President Donald Trump was in Texas Tuesday afternoon touting the construction of his administration’s 30-foot steel bollard wall. It's his final trip to the U.S.-Mexico border while in office, and the visit coincides with a letter asking Mexican officials to help stop construction.
President-elect Joe Biden will come into just over 450 miles of the new border wall, and building contracts for hundreds more are still active. On the campaign trail he pledged not to build more, but questions remain about how the nearly $1.4 billion approved by Congress for border barriers will be spent in 2021.
Alejandro Olivera, a senior scientist and Mexico representative with the Center for Biological Diversity, said in the borderland's sensitive desert environments, water pumping for wall construction is depleting resources both the U.S. and Mexico rely on.
"They are shared within the two nations, so they are pumping the water that should be considered and discussed with the Mexican government before they do these kinds of activities," he said.

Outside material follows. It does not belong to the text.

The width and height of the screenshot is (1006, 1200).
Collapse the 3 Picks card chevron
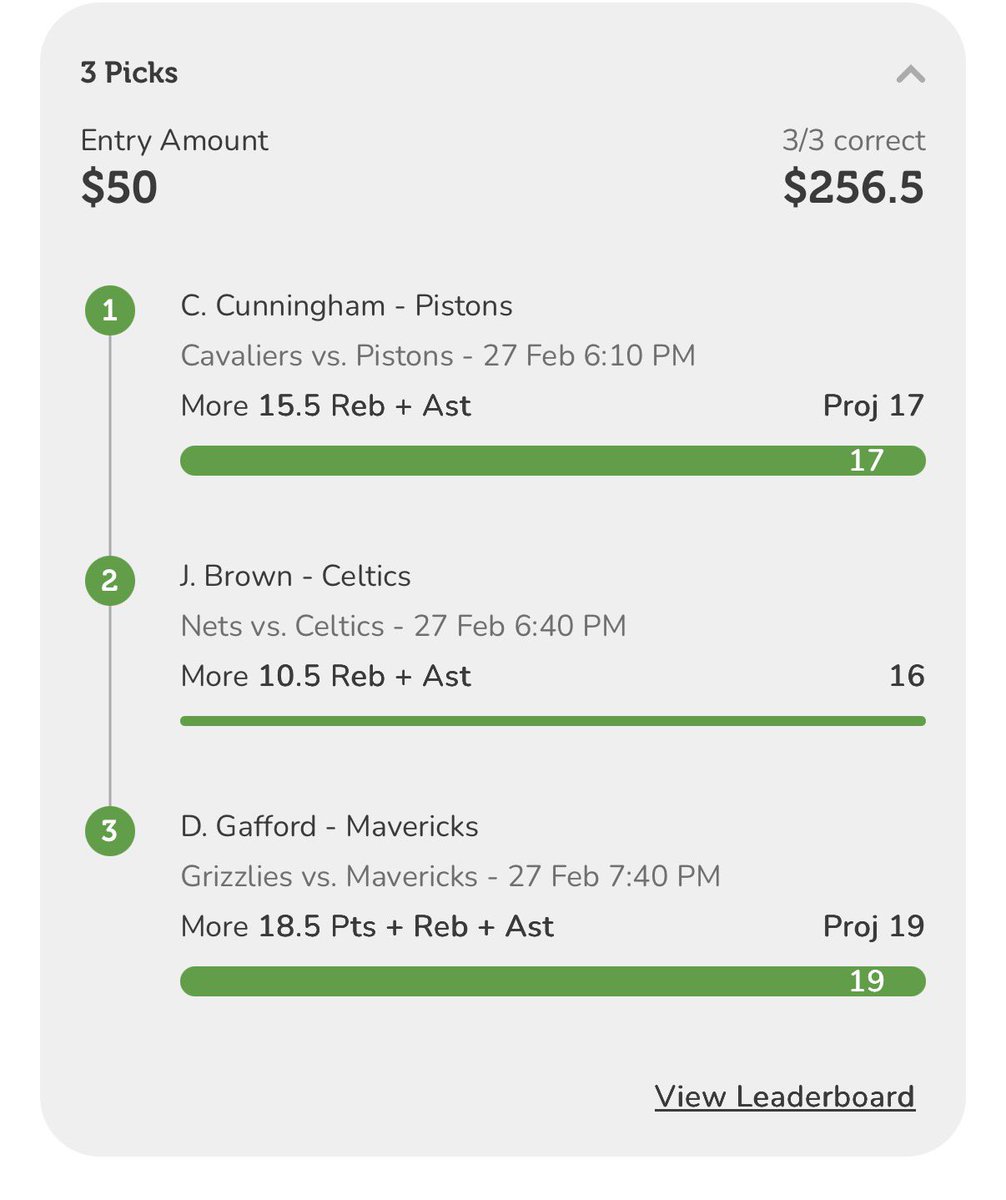click(x=910, y=74)
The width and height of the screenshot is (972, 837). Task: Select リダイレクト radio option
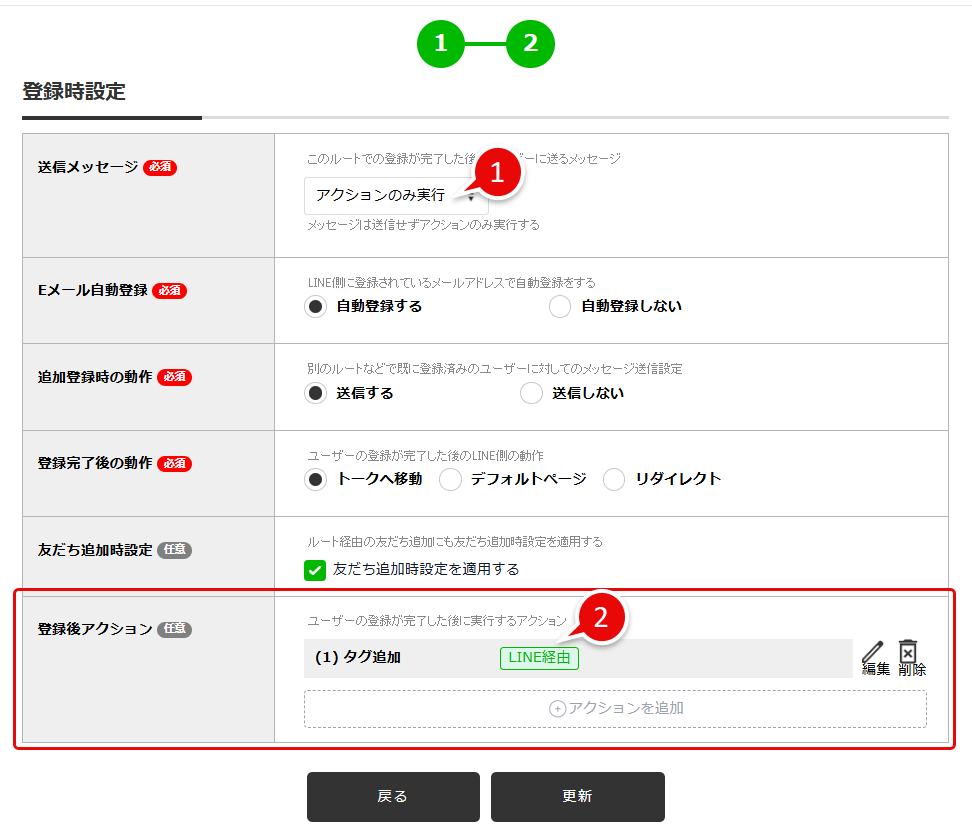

Olivera said Trump’s wall also severs wildlife corridors and endangers species that Mexico has invested money to protect. It also cuts off access to cultural sites and ancestral homeland for Indigenous people on both sides of the border.
His organization is one of a few dozen environmental and Indigenous groups from Mexico and the U.S. that signed onto the letter this week. And while Mexican officials have been quiet about the wall throughout Trump's presidency, Olivera said he's hoping the Biden administration provides an opportunity to change that.
"We are requesting to stop the border wall construction and to remove it in places that already have been affected," he said.